Moderation: Beatrix Novy |
    Beatrix Novy: Die Festnahme von Radovan Karadzic schenkte der Weltpresse aparte Bilder. Ein Mann mit gütigem Rauschebart und Brille, der als Heilpraktiker arbeitete, bevor man in ihm den Kriegsverbrecher erkannte. In der Maske des alternativen Heilers ist durchaus etwas vom alten Karadzic enthalten. Dessen unglaublich schillernde Biografie hatte nämlich auch einen grünen ökologischen Abschnitt, bevor der Psychiater und Dichter die Partei der Bosnischen Serben gründete und in den blutigen Wahn abglitt, der Abertausende das Leben kostete. Nenad Popovic ist Verleger in Zagreb. Auch für ihn ist die Nachricht von Karadzics Verhaftung ein bewegendes Ereignis. Ich habe ihn gefragt, wie diese Nachricht in seiner Umgebung aufgenommen worden ist.

    Nenad Popovic: Eigentlich ist es, man lacht, man kommt aus dem Wundern nicht heraus, es ist eine Groteske. Wir dachten zuerst alle, das Fernsehen verwechsele die Bilder, die es von Karadzic zeigt. Auf der anderen Seite, Menschen, die sich um Opfer kümmern, um vor allen Dingen Srebrenica-Frauen und so, sind erschrocken, weil alles wieder aufgewühlt wird, es kommt alles wieder hoch. Das war ein so schreckliches Ereignis, das Zehntausende direkt betrifft an Angehörigen. Und dann auf der anderen Seite, es endet als Farce. Man zeigt Videos, wo Radovan Karadzic an Seminaren teilnimmt als gutmütiger Guru. Es ist weiß Gott keine Katharsis, es ist ein gespenstisches Lachen, das herumgeht.

    Novy: Werden jetzt die Konflikte wieder lebendig? Die Serben sprechen von einer Katastrophe. Das wird wahrscheinlich auch auf viele zutreffen, auf viele Intellektuelle und Schriftsteller auch, also Leute, die sich eigentlich für zuständig für die Zukunft halten und für Zukunftsentwürfe. Kann man sich vorstellen, dass nun wieder neue Konfliktlinien aufgezogen werden?

    Popovic: Nein, ich glaube nicht. Karadzic gehört zu einer Generation, eine neue ist nunmehr groß geworden, Gott sei Dank. Zweitens, ist das, was er angetan hat in einer schrecklichen Weise abgeschlossen. Die Kreise, die ihn vielleicht noch hochhalten oder denen er etwas bedeutet, gehören den nationalistischen, den rechtsextremen Kreisen zu, sie sind nicht mehr so relevant. Die Republica Serbska in Bosnien allerdings, das ist ja ein Teil der Republik Bosnien und Herzegowina, sie wird wahrscheinlich einige Erschütterungen erfahren. Aber ich denke eher, die politischen Eliten, die aus diesem Krieg profitiert haben und aus seinem Image, aus seiner Gewalttätigkeit, mehr nicht.

    Novy: All diese grausamen und traurigen Erinnerungen haben sich in dem letzten Jahr natürlich niedergeschlagen in der Literatur der postjugoslawischen Staaten und es scheint ja auch eine Generation zu geben, die diese Ereignisse im großen Wurf romanhaft fasst. Zum Beispiel Igor Stiks mit "Die Archive der Nacht" oder "Das Walnusshaus" von Miljenko Jergovic. Das sind groß angelegte Panoramen so ähnlich wie die Zeitromane des 19. Jahrhunderts. Wird da etwas jetzt doch im Geist zusammengefügt, was so zersplittert war?

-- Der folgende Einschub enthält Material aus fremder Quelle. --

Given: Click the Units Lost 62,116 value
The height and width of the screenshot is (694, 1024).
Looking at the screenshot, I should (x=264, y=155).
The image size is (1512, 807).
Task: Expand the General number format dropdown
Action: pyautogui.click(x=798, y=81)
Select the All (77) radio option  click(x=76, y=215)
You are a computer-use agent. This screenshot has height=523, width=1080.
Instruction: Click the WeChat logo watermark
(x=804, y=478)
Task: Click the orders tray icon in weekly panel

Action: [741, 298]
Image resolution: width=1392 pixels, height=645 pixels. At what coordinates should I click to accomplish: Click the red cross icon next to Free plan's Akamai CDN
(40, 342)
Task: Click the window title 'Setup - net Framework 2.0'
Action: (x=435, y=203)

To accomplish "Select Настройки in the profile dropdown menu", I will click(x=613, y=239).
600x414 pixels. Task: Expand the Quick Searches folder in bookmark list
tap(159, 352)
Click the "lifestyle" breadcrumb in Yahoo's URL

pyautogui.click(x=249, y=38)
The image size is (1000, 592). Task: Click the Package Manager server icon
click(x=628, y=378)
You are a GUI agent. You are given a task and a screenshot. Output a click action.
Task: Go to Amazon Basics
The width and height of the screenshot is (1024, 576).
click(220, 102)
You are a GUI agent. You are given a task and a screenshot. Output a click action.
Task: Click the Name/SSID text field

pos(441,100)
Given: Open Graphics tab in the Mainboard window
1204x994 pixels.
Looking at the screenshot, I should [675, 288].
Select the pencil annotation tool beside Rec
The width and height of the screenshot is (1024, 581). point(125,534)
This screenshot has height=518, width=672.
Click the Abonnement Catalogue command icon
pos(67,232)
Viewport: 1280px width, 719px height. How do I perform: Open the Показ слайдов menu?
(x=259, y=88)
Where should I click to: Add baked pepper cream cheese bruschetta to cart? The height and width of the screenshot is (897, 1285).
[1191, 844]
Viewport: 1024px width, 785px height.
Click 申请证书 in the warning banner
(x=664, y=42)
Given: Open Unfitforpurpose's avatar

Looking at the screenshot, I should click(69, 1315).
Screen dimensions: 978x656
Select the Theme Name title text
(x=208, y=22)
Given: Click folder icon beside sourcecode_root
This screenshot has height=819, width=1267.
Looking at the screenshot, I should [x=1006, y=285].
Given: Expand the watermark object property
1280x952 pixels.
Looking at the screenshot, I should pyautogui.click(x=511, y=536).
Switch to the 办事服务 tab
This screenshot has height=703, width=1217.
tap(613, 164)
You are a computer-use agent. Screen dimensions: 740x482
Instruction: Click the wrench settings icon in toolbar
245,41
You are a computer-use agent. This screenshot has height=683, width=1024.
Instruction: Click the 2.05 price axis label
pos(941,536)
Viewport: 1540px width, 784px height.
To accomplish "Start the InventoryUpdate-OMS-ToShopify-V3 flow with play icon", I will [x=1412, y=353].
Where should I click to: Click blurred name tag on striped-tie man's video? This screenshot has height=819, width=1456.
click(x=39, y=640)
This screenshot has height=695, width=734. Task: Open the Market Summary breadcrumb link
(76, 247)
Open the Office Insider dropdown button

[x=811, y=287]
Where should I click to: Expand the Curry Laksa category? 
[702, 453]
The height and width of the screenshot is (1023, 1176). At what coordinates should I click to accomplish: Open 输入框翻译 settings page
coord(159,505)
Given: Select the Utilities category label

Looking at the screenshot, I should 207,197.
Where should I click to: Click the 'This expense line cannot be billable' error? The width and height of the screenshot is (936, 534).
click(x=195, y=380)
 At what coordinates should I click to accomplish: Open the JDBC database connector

    Popovic: Diese Romane sind in eine unfassbare Pointe unter eine lange Geschichte vor dem Krieg zu setzen. Diese Romane sprechen nicht vom Nachkrieg eigentlich, sondern von einer Situation, in der sich Völker angeblich gehasst und sicherlich bekämpft haben, die eigentlich nie miteinander gekämpft haben. Wir haben den Ruf, uns jahrtausendelang zu hassen, unterschwellig oder wie auch immer, und das ist nicht wahr. Es gab nie Kriege zwischen Serben und Kroaten, zwischen Muslimen und Serben als Bevölkerungsgruppen. Wir waren immer ein europäisches Schlachtfeld, weil hier große Imperien aneinander trafen. Aber mehr nicht. Insofern ist diese große Epik eher, sieht eher einem Krieg der 90er einen schrecklichen Abschluss, eine schreckliche Perversion aus dem Nichts, der Ausbruch des Hasses aus dem Nichts, wenn man diese Romane genau liest. Die jüngere Generation beschäftigt sich zwanghaft besser gesagt mit diesen Ereignissen, denn der Ausbruch des Bösen, wenn ich das so trivial sagen darf, ist ja so ähnlich wie der 11. September in den Vereinigten Staaten. Inwiefern das in den Gesellschaften noch lebendig ist, inwiefern dieser Schoß noch fruchtbar ist, das ist natürlich eine Frage, die Schriftsteller nicht beantworten können. Es sieht nicht danach aus. Auch diese groteske Gestalt des alten Hitler als lebensberatender Guru. Karadzic zeigt eher, dass es eine Ausnahme war und nicht in die Zukunft weist.